This talk is free and open to the public. Pack a lunch and come on in!
– Tuesday, 26 June, 6:00PM : Stephen Bush of Brown University is on-hand to discuss his new book, William James on Democratic individuality. William James advocated a philosophy of democracy and pluralism that emphasizes individual and collective responsibility for our social arrangements, our morality, and our religion. In James’s view, democracy resides first and foremost not in governmental institutions but rather in the characteristics of individuals and in qualities of mind and conduct. It is a philosophy for social change, counseling action and hope despite the manifold challenges facing democratic politics, and these issues still resonate strongly today.
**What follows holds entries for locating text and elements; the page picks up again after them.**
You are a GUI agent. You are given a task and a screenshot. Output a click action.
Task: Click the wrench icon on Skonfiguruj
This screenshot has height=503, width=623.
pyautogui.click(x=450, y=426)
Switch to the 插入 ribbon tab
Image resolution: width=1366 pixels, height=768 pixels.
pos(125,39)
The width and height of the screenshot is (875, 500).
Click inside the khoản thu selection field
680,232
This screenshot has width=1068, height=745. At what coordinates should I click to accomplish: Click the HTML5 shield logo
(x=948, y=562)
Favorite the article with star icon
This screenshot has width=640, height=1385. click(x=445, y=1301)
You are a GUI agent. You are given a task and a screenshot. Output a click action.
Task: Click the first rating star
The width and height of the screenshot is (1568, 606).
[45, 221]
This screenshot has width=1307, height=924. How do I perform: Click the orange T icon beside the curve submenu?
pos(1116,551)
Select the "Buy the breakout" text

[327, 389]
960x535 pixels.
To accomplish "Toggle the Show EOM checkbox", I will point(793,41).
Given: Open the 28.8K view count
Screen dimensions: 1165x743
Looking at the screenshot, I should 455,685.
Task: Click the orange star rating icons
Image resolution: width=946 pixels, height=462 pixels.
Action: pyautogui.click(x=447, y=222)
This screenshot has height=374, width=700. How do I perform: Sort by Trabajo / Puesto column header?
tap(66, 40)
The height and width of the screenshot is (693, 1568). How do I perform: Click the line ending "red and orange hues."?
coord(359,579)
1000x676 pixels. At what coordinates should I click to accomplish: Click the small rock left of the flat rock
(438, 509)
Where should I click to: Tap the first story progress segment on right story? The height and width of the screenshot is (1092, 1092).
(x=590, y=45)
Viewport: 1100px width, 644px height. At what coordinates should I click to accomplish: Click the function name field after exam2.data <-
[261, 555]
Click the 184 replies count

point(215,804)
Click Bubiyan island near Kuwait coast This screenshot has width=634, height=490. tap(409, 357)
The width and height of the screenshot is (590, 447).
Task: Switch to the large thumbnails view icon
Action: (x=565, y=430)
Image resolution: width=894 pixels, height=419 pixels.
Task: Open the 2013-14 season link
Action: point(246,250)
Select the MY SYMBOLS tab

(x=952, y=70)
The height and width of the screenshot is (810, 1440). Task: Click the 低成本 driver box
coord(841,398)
Stephen Bush explores how these themes connect to James’s philosophy of religion, his moral thought, his epistemology, his psychology, and his metaphysics.
This talk is open to the public, registration required with fee of $10 (no charge for MHS Fellows and Members or EBT cardholders).
– Wednesday, 27 June, 12:00PM : Judith Harford of University College Dublin leads the second Brown Bag talk of the week, and it is called “The Gendering of Diaspora: Irish American Women Teachers and the Rise of the Irish American Elites, 1880-1920.” This talk examines the education, professional training and wider public activism of first-generation Irish American women teachers during the peak of Irish emigration to the United States.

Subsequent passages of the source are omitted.